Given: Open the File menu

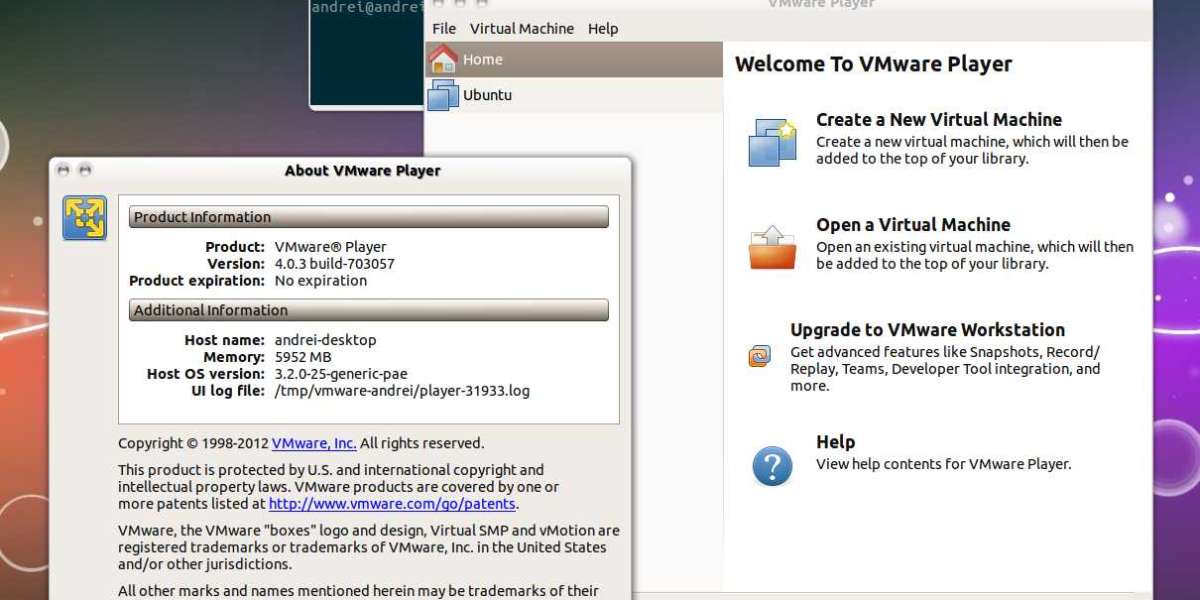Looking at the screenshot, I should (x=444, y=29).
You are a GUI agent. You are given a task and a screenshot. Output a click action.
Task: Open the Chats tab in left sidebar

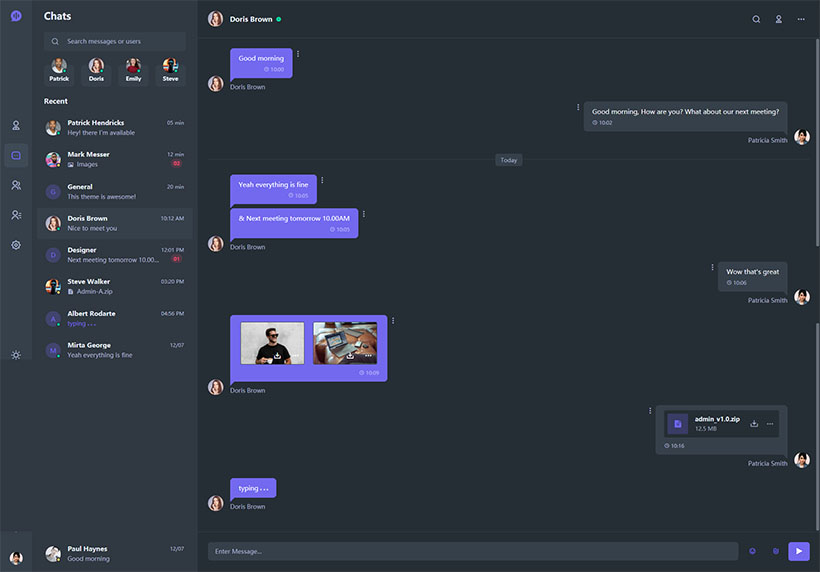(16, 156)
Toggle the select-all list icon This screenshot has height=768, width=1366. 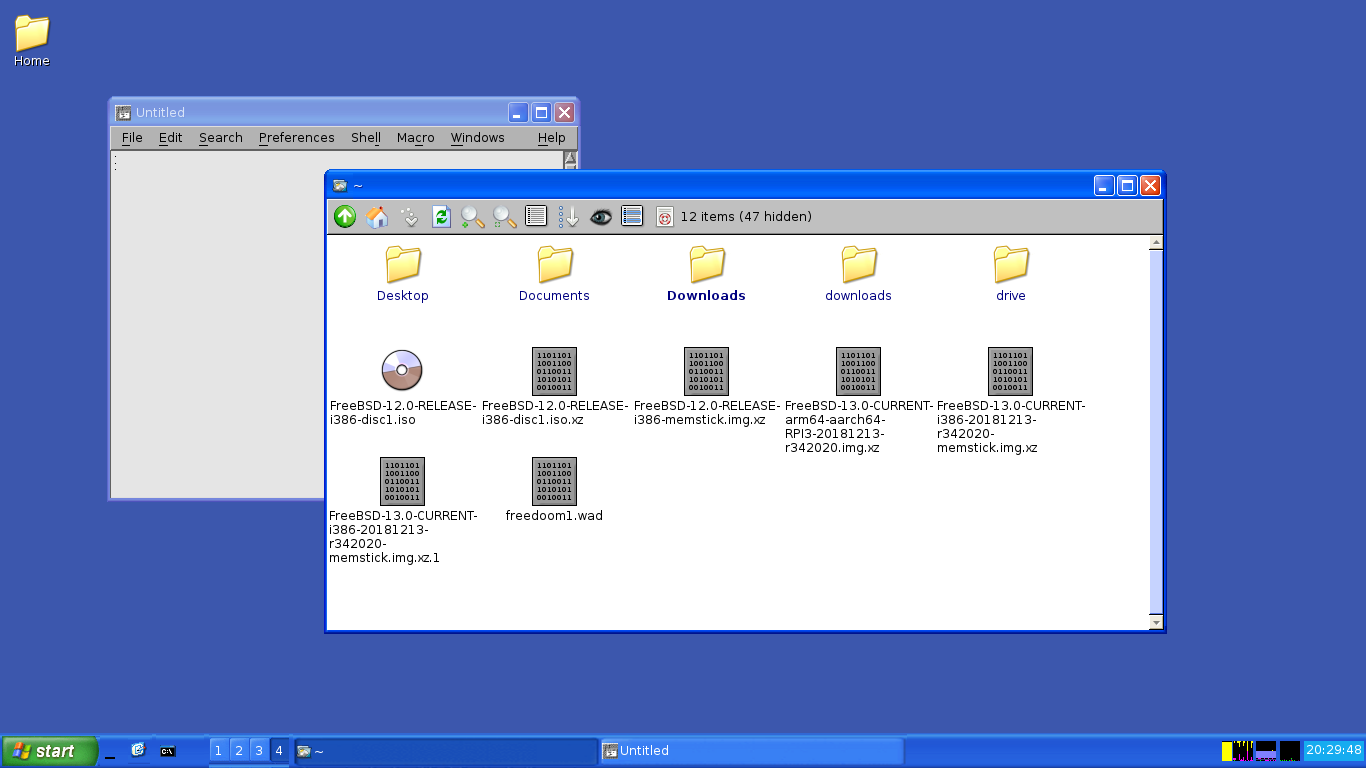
============================================================
> [Required work] Give back exactly the lines from the line with "Task: Open the Chats tab in left sidebar" through the end of the material above, inclusive, with no pictures.

> [Response box]
Task: Open the Chats tab in left sidebar

(16, 156)
Toggle the select-all list icon This screenshot has height=768, width=1366. 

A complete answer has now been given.